When I extract an article (not feed) that has this raw html markup:
<div class="foo">I'm a div</div>
It is converted to this parsed html:
<p>I'm a div</p>
Is that something that can be turned off?
I have tried using makefulltextfeed.php and extract.php
$params = array(
'format'=>'json',
'max'=> 1,
'accept' => 'html',
'summary'=>1,
'url'=>$article_url);
http://ftr.fivefilters.org/makefulltextfeed.php?max=1&url=http://www.cloozle.com/testing/ckeditor-tester.html
UPDATE: I see that Readability does this…
Turn all divs that don't have children block level elements into p's
That explains it. I can disable. I don’t see any pref for this setting.
Hi there,
Glad you found what was causing it.
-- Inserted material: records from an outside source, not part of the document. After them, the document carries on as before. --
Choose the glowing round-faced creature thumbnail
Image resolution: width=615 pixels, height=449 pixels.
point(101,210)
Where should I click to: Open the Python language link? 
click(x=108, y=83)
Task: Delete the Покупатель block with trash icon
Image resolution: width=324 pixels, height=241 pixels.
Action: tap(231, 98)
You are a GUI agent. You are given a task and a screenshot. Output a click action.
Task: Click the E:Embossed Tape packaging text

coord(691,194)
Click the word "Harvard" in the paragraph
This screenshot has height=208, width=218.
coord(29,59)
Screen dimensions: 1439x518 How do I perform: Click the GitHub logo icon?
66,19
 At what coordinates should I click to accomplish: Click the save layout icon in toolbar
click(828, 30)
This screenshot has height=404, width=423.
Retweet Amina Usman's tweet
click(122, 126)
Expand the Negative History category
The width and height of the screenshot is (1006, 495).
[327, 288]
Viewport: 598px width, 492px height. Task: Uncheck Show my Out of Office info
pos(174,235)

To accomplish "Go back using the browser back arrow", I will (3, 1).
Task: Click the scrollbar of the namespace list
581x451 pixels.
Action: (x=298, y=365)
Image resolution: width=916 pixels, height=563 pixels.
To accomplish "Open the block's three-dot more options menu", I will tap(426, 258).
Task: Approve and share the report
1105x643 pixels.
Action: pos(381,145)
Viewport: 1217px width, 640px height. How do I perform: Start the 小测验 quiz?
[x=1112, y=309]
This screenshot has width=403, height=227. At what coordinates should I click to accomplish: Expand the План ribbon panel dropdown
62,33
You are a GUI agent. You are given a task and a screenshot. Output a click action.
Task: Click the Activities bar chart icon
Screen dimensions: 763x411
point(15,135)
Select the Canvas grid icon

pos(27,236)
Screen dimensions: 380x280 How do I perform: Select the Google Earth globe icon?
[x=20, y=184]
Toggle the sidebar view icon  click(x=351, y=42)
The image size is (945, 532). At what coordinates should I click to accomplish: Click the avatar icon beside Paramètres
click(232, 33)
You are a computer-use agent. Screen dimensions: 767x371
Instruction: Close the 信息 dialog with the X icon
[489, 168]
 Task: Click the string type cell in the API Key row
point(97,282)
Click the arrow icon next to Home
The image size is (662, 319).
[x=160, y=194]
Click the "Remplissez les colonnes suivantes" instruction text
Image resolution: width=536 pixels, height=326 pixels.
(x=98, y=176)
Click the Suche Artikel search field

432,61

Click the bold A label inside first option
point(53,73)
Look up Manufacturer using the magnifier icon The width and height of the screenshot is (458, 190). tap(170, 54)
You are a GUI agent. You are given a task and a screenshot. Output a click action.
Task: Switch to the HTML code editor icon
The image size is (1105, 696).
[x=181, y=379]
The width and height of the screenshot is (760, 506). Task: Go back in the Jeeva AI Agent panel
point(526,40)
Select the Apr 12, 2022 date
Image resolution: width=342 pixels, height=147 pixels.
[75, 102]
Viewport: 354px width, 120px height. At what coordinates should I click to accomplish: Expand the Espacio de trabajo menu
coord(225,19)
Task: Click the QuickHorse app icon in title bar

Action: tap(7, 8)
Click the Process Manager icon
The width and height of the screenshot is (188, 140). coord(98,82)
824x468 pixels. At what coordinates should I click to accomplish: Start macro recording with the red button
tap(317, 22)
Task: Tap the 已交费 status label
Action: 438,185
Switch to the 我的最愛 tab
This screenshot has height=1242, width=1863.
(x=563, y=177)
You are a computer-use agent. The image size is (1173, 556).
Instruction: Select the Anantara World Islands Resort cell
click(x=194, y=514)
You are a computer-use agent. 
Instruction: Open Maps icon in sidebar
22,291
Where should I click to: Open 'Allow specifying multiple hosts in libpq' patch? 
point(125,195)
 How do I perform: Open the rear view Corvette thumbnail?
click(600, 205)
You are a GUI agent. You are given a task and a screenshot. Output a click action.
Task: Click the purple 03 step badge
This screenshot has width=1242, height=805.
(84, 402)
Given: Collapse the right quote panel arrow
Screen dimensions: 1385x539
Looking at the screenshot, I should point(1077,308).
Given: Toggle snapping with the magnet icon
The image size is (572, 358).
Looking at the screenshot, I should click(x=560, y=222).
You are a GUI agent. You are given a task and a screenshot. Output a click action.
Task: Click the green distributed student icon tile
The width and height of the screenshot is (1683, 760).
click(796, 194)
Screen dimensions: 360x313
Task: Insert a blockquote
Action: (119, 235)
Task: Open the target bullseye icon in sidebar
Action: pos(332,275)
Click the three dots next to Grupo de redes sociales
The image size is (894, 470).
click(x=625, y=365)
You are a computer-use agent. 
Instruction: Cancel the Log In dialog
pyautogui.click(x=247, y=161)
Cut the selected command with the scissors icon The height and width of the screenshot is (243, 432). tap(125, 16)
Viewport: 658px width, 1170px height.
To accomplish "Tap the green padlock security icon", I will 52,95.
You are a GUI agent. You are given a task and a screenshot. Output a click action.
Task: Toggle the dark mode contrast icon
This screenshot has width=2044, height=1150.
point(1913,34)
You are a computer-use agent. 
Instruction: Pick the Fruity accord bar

I haven’t tested this, but I think if you create a site config file for the site you’re interested in and use something like the following, Readability should not be invoked.
body: //div[@class="entry-content"]
Perhaps we should have a setting to override this Readability behaviour.
Yep. You’re right. If I explicitly set the body in a config, it does not invoke Readability (I tested). But I generally only create a config for special cases where the content is not correctly targeted, so a setting would be nice if one wants to override it all the time, as I do.
Thanks for responding!